Enzyme-Linked Immunosorbent Assay for AMH
Blood was drawn from the inferior vena cava of mice. Samples were centrifuged (6,000 rpm, 10 min, 4°C) and sera were stored at −80°C. AMH levels were determined by ELISA AMH gen II kit (Beckman Coulter, Chaska, MN, USA) according to the manufacturer's instructions and served as marker for both ovarian reserve and testicular toxicity (10).
Immunohistochemistry, Immunofluorescence, Terminal Transferase-Mediated Deoxyuridine 5-Triphosphate Nick-End Labeling and Histomorphometric Computerized Analysis of Testes and Ovaries
Sections of paraffin-embedded testes and ovaries were processed for IHC as previously described (11) with the following primary antibodies: rabbit anti-Ki-67 (1:300; Spring Bioscience, CA, USA; E1871), rabbit anti-proliferating cell nuclear antigen (PCNA; 1:100; Santa Cruz Biotechnology, Santa Cruz, CA, USA; sc-7907) and rat anti-cluster of differentiation (CD34; 1:100; Cedarlane, Ontario, Canada; CL8927AP). We used Hoechst 33280 (1 μg/ml; Sigma Chemical) for DNA staining, mixed with the following secondary antibodies: HRP-conjugated donkey anti-rabbit (1:200; Abcam, Cambridge, MA, USA; ab16284), Alexa-488-conjugated donkey anti-rabbit (1:200; Abcam; ab150073), Alexa-555-conjugated donkey anti-rat (1:200; Abcam; ab150154). DNA fragmentation was examined by TUNEL according to manufacturer's instructions (Dead End fluorometric TUNEL system; Promega, Madison, WI, USA). Saline group sections were exposed for 10 min to DNase I (6 units/ml; Invitrogen, Carlsbad, CA, USA). Bright-field images were recorded by a digital-camera (Canon pc1089 CCD, Tokyo, Japan) connected to an Axiovert 200M inverted microscope (Carl Zeiss MicroImaging; Oberkochen, Germany) equipped with an Apochromat 20X objective. Florescence images were photographed by LSM-510 confocal laser-scanning microscope (CLSM; Carl Zeiss MicroImaging) equipped with Plan-Neofluar 25X objective. Offset calibration of the photomultiplier was performed with sections stained with secondary antibodies only. Ki-67 staining of tonsil tissue served as positive control for immunoperoxidase staining. Twenty randomly selected transverse sections of testes or ovaries of three mice from each experimental group and from each immunostaining were used for analysis. The average number of Ki-67 positive cells, PCNA positive cells, TUNEL positive cells or CD34 positive staining area for quantifying incidence of blood vessels were automatically analyzed by Fiji software (National Institutes of Health, Bethesda, USA). The average numbers of primordial, primary, secondary and antral follicles were counted as previously described (20).
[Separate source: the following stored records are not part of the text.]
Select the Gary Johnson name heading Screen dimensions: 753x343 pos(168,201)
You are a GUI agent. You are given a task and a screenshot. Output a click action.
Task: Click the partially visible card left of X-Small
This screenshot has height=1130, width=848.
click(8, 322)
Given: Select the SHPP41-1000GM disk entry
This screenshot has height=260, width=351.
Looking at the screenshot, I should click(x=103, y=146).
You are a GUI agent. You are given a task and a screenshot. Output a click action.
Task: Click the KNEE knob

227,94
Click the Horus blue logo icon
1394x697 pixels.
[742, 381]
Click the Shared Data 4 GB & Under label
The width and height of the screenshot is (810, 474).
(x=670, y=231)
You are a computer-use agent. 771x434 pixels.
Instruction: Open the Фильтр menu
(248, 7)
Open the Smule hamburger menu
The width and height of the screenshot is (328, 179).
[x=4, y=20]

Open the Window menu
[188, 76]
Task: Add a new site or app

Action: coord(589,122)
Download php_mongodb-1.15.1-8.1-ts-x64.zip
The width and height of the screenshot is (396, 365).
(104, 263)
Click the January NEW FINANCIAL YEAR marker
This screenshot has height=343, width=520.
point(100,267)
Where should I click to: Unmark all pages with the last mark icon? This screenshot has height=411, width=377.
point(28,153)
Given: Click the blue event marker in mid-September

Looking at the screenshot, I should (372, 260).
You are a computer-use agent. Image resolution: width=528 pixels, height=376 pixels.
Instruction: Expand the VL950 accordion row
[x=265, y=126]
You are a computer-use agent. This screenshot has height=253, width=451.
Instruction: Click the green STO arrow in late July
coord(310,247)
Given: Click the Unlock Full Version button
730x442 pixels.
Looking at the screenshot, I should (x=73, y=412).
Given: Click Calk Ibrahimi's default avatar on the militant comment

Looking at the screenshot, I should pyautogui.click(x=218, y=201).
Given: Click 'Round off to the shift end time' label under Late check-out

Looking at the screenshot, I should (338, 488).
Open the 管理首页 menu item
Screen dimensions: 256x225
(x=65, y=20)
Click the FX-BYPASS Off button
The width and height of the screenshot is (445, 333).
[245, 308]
Quantitative Real-Time PCR (qPCR)
Mice testicular and ovarian RNAs were isolated and quantified (14); first-strand cDNA was created by RT (Applied biosystems, Foster City, CA, USA) in 35 cycles with 0.4 μM gene-specific primers using ready-mix mixture (Sigma Chemical). The amount of mRNA was assessed by SYBR green reagent (SYBR Green PCR Master Mix, ABI, Carlsbad, CA, USA) on an ABI Prism 7900 Sequence PCR machine. In each run, 20 ng of cDNA per reaction were used as an amplification template and the primers used were as follows: mouse inhibitor of differentiation 4 (Id4) forward 5′ AGGGTGACAGCATTCTCTGC 3′; mouse Id4 reverse 5′ CCGGTGGCTTGTTTCTCTTA 3′; mouse GNDF family receptor alpha-1 (Gfra1) forward 5′ GCGTGTGAAGCACTGAAGTC 3′; mouse Gfra1 reverse 5′ GGTTCAGTTCCGACCCAAC 3′; mouse spermatogenesis- and oogenesis-specific basic helix-loop-helix transcription factor 2 (SOHLH2) forward 5′ TCTCAGCCACATCACAGAGG 3′; mouse SOHLH2 reverse 5′ GGGGACGCGAGTCTTATACA 3′; mouse newborn ovary homeobox gene (NOBOX) forward 5′ CATGAAGGGGACCTGAAGAA 3′; mouse NOBOX reverse 5′ GGAAATCTCATGGCGTTTGT 3′; mouse factor in the germline alpha (FIGLA) forward 5′ ACAGAGCAGGAAGCCCAGTA 3′; mouse FIGLA reverse 5′ TGGGTAGCATTTCCCAAGAG 3′. The house-keeping gene selected for the qPCR calibration was hypoxanthine-guanine phosphoribosyl transferase (HPRT1) and the primers used were as follows: HPRT1 forward 5′ CTCATGGACTGATTATGGACAGGAC 3′; mouse HPRT1 reverse 5′ GCAGGTCAGCAAAGAACTTATAGCC 3′. Data was recorded and analyzed by StepOne 2.1 software (Applied biosystems, ThermoFisher Scientific, USA).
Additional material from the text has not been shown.